DOCUMENT TEXT:
====

From my early days in Mexico, I was fascinated by the riddle of El Narco. I wrote stories on busts and seizures. But I knew in my heart they were superficial, that the sources of police and “experts” were not good enough. I had to talk to narcos themselves. Where did they come from? How did their business function? What were their goals? And how was a limey going to answer this?

My search to solve this quandary took me through surreal and tragic ambiences over the decade. I stumbled up mountains where drugs are born as pretty flowers, I dined with lawyers who represent the biggest capos on the planet, and I got drunk with American undercover agents who infiltrated the cartels. I also sped through city streets to see too many bleeding corpses—and heard the words of too many mothers who had lost their sons, and with them their hearts. And I finally got to narcos. From peasant farmers who grow coca and ganja; to young assassins in the slums; to “mules” who carry drugs to hungry Americans; to damned gangsters seeking redemption—I searched for human stories in an inhuman war.

This book comes from this decade of investigation. Part I, “History,” traces the radical transformation of El Narco, going back to its roots in the early twentieth century as mountain peasants through to the paramilitary forces today. The movement is a century in the making. This history does not intend to cover every capo and incident, but to explore the key developments that have shaped the beast and fortified it in Mexican communities. Part II, “Anatomy,” looks at the different pillars of this narco-insurgent movement today through the eyes of the people who live them: the trafficking; the machine of murder and terror; and its peculiar culture and faith. Part III, “Destiny,” looks at where the Mexican Drug War is headed and how the beast can be slain.

====

EXERCISE 1:
In the El Narco passage, what title does Part II of the book have?
The El Narco passage and the records that come after it have different sources.

ENTRIES SHOWN:

====

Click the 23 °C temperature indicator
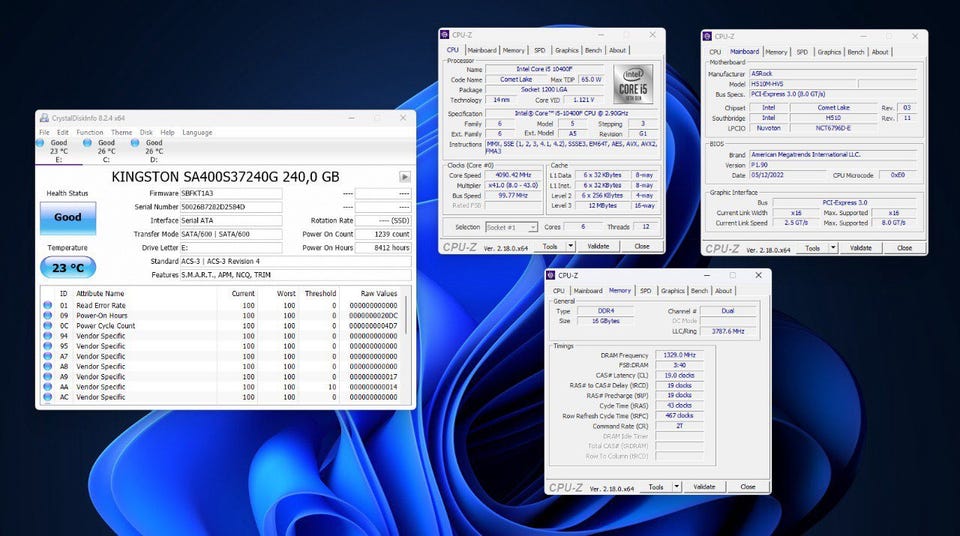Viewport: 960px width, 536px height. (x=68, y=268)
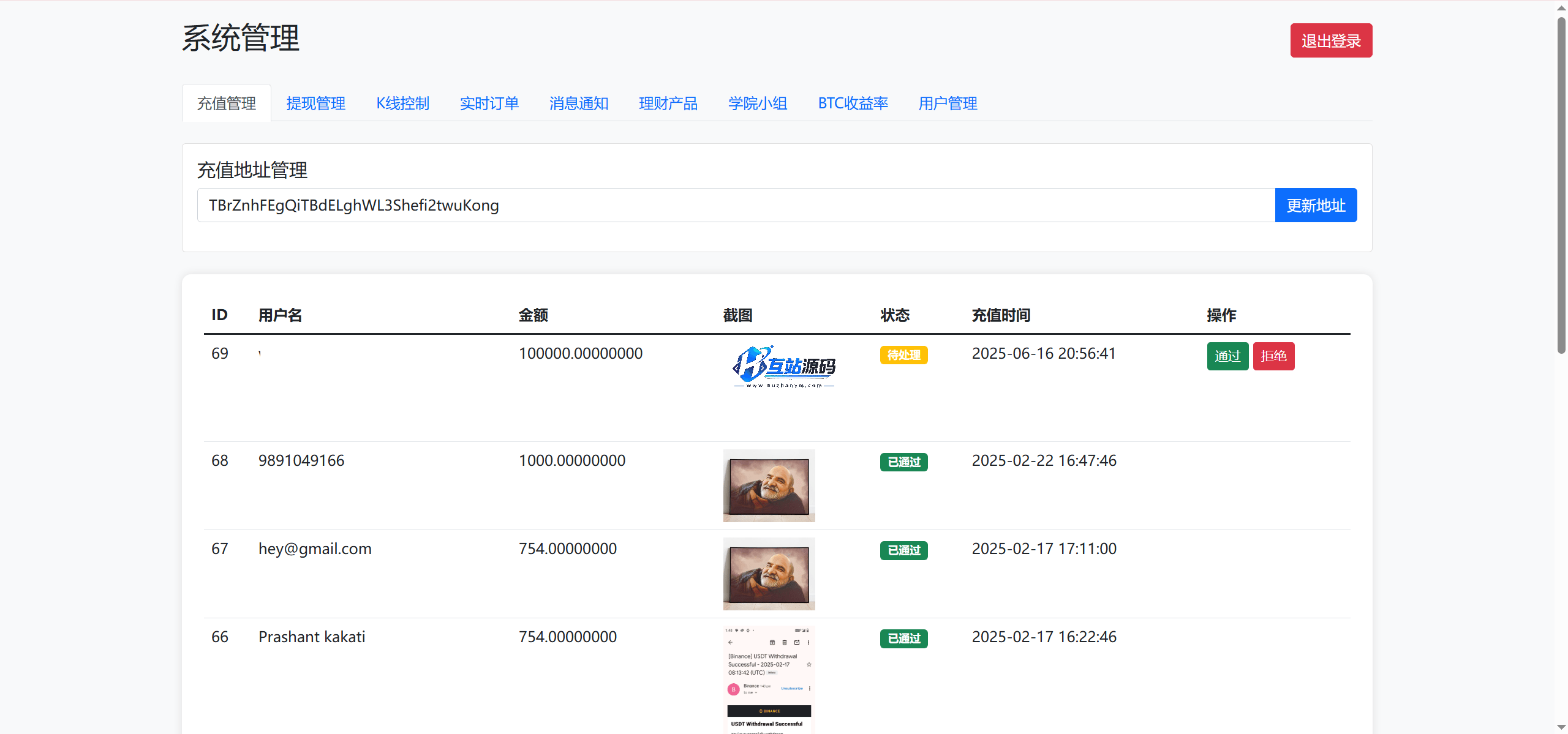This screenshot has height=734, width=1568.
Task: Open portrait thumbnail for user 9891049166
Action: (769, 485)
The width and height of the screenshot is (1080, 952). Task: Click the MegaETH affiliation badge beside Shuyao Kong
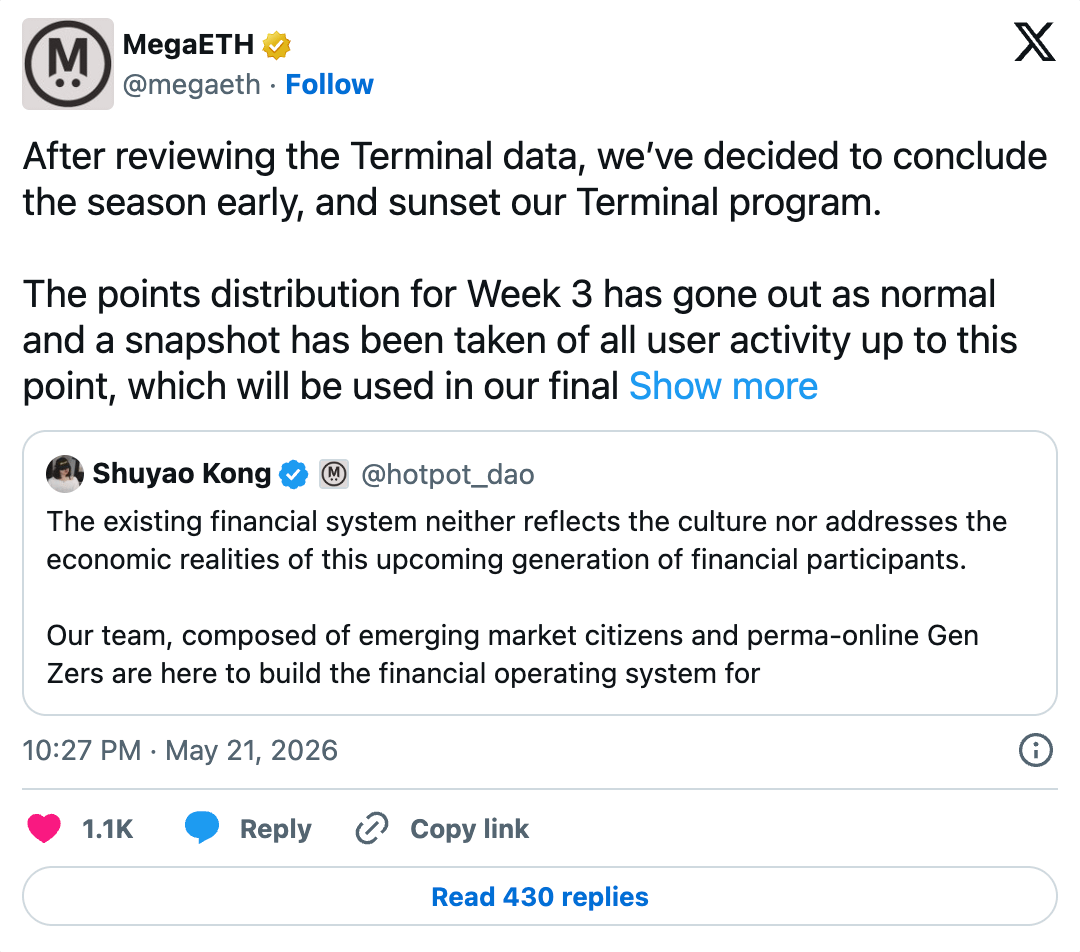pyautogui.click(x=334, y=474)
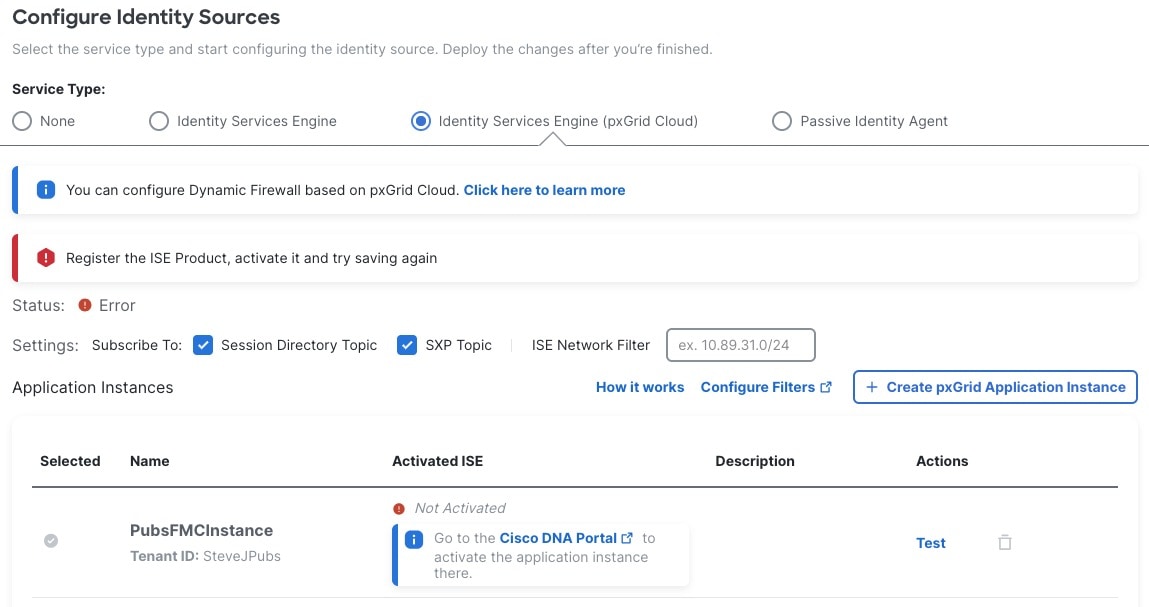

====

EXERCISE 2:
Print the records from the line containing "The width and" through the end of the records, with no changes. Leave the pictures out.

WORKED SOLUTION 1:
"Anatomy."

WORKED SOLUTION 2:
The width and height of the screenshot is (1080, 952). Task: Click the MegaETH affiliation badge beside Shuyao Kong
pyautogui.click(x=334, y=474)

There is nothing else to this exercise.